Un problème "structurel"

Même position pour Marianne Maximi, députée (LFI-NUPES) du Puy-de-Dôme : « Ce projet n’est pas du tout une bonne mesure. Le problème structurel que l’on a dans ce pays est le manque d’accès au médecin traitant, en zone rurale comme en zone urbaine, comme c’est le cas à Clermont-Ferrand, et encore plus dans des quartiers populaires ». L’élue tempère cependant : « On peut être critique à l’égard de la téléconsultation car la médecine doit s’exercer de manière humaine, mais cela palliait un manque de médecins. Si l’arrêt-maladie n’est pas remboursé, cela va avoir de graves conséquences sur la santé au travail ». Marianne Maximi se montre prudente avec les chiffres avancés sur le coût de la fraude sociale : « Je discute toujours les chiffres car ne sais pas ce qu’est un arrêt de travail complaisant, réellement. Il y a des enquêtes de la Sécurité sociale mais il y a aussi une pression politique dans le cadre du budget de la Sécurité sociale pour parler beaucoup des fraudes, ce qui va permettre au gouvernement de faire passer ses mesures. Je sais que les arrêts-maladies ont augmenté depuis 2 ans mais parce que nous sommes dans une pandémie. Il y a aussi beaucoup de personnes qui ne prennent pas d’arrêts de travail et qui vont travailler en étant en mauvaise santé.

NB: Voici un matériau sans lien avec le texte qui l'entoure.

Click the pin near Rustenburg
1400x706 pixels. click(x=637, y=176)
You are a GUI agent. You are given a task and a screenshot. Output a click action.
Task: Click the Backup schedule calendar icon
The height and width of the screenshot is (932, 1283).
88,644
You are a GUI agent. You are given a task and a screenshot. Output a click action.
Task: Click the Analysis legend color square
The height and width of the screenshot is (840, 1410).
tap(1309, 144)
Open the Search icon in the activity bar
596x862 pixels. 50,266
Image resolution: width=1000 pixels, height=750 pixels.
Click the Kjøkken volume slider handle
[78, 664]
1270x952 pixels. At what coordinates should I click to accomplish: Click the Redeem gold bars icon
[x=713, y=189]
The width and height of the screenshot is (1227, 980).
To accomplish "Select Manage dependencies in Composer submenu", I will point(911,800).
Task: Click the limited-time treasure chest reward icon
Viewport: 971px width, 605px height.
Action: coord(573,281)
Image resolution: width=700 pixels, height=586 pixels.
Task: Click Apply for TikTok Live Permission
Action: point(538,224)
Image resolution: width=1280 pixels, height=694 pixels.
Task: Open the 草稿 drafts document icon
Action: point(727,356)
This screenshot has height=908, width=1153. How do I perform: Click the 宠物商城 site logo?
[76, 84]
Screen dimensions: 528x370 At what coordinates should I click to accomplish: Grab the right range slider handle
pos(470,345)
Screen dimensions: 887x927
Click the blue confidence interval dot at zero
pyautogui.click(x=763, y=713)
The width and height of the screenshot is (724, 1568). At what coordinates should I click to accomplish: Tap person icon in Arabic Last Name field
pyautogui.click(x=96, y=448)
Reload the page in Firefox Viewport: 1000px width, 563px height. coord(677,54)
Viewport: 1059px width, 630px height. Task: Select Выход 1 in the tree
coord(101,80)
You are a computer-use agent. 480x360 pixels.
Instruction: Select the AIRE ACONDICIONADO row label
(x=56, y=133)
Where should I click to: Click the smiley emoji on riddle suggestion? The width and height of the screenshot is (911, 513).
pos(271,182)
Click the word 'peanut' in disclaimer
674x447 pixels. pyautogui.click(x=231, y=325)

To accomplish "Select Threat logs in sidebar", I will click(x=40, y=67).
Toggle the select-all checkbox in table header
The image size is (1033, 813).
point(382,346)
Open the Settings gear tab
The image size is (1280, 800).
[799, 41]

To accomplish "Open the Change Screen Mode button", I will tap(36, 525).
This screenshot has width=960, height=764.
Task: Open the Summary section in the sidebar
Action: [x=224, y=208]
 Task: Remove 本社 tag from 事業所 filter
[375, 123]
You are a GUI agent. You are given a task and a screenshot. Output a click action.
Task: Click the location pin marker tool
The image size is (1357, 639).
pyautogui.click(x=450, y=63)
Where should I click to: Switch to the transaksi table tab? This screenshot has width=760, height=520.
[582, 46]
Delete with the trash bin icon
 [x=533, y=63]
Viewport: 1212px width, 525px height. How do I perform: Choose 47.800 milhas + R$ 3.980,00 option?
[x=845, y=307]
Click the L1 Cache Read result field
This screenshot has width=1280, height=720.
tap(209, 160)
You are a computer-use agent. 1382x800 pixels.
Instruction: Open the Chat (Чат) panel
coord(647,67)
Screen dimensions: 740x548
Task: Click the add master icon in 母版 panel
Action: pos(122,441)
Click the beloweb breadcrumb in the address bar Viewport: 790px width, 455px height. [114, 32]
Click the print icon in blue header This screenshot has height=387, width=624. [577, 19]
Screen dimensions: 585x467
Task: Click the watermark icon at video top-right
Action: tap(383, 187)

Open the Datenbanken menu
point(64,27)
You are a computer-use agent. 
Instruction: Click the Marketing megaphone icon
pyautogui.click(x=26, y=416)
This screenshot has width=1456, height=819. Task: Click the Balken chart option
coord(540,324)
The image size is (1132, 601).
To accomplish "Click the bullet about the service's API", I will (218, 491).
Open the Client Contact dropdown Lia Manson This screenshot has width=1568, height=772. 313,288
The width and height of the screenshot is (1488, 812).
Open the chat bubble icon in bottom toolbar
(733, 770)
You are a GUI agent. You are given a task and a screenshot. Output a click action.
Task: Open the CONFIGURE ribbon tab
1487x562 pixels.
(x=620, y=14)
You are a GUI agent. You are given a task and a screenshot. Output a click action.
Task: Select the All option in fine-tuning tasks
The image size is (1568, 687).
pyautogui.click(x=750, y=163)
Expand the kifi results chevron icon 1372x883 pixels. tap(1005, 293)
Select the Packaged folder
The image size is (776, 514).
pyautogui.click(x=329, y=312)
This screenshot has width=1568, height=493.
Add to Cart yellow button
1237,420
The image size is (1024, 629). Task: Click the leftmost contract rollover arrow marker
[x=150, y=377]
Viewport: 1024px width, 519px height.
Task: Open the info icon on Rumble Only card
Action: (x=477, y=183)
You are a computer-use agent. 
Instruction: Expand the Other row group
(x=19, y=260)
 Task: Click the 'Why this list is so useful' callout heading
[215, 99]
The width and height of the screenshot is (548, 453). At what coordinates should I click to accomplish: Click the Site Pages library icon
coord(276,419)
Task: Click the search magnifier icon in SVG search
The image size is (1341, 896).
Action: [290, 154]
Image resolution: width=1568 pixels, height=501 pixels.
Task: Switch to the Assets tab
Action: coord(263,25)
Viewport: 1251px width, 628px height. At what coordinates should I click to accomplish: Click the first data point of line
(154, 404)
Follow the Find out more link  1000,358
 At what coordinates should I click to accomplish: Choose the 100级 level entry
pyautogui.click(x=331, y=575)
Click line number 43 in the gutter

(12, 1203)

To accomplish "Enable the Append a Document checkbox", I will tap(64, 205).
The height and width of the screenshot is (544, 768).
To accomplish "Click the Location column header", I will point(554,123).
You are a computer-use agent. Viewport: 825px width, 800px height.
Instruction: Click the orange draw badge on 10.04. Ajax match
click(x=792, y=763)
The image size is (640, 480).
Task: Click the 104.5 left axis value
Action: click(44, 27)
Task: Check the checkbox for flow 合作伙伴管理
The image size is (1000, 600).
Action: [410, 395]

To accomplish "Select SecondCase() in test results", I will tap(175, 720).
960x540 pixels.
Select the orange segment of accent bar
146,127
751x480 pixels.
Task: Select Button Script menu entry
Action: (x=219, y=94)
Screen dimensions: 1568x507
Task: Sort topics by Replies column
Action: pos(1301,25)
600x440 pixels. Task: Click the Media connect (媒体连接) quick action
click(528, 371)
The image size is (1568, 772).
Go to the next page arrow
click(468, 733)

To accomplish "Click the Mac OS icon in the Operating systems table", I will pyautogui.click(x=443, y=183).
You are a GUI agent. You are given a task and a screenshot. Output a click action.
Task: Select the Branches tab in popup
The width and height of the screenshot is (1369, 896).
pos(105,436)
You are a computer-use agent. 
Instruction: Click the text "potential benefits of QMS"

Il faut mettre les fraudes en rapport avec la réalité et le contexte ». La députée LFI conclut : « Il faut un vrai plan de lutte contre les déserts médicaux ».

Le gouvernement a annoncé la mise en place d’un comité indépendant chargé de lutter contre la fraude sociale : il sera présidé par une personnalité indépendante et rassemblera des acteurs de la protection sociale, des experts et des parlementaires.